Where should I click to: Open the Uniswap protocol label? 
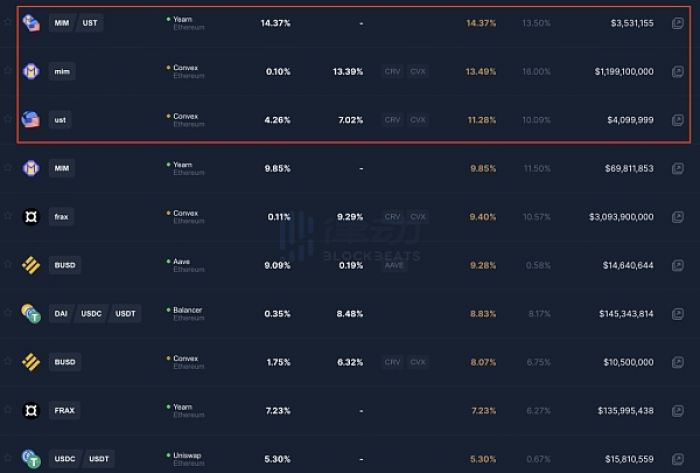click(187, 455)
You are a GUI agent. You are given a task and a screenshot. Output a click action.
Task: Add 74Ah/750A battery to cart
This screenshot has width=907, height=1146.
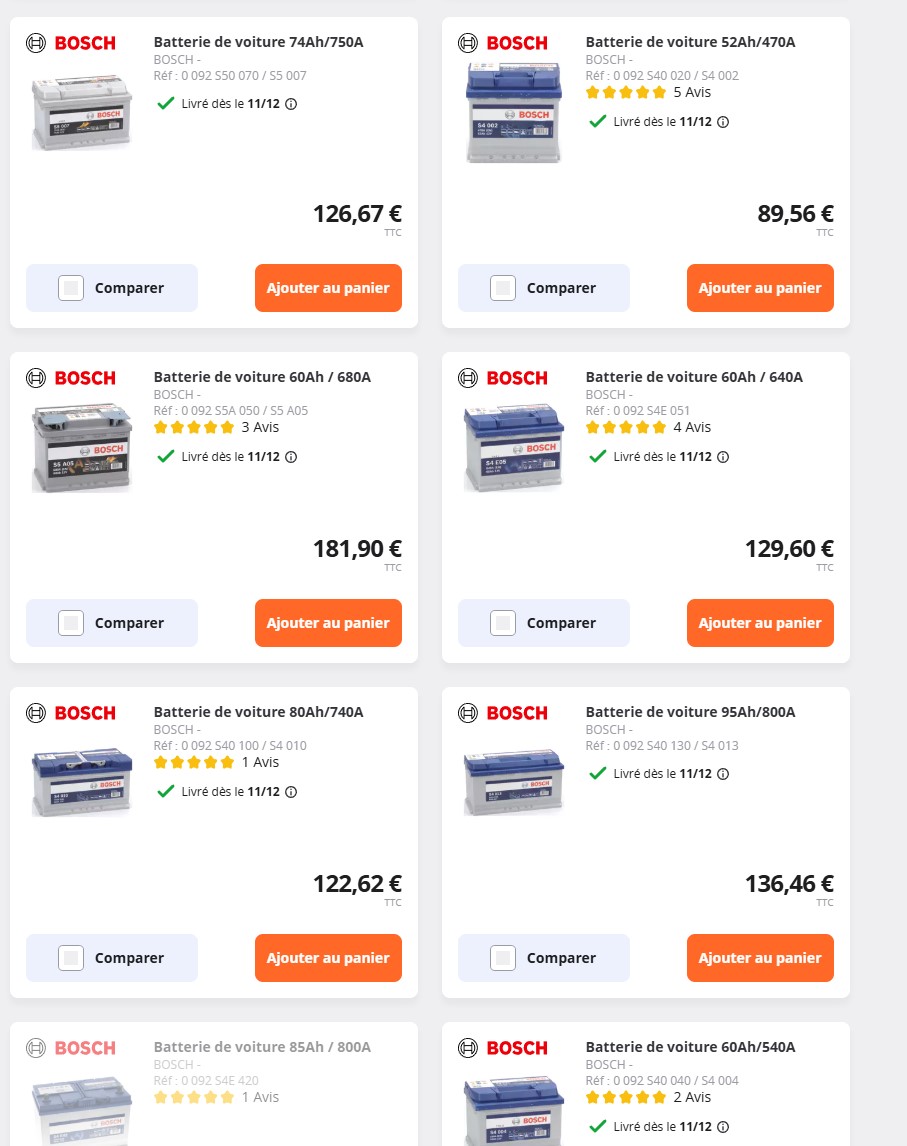328,288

────────────────────────────────────────

[REQUIREMENT]:
What is needed is an exact copy of every entry, minus the images.

[ANSWER SECTION]:
Where should I click to: Open the Uniswap protocol label? 
click(187, 455)
You are a GUI agent. You are given a task and a screenshot. Output a click action.
Task: Add 74Ah/750A battery to cart
This screenshot has width=907, height=1146.
328,288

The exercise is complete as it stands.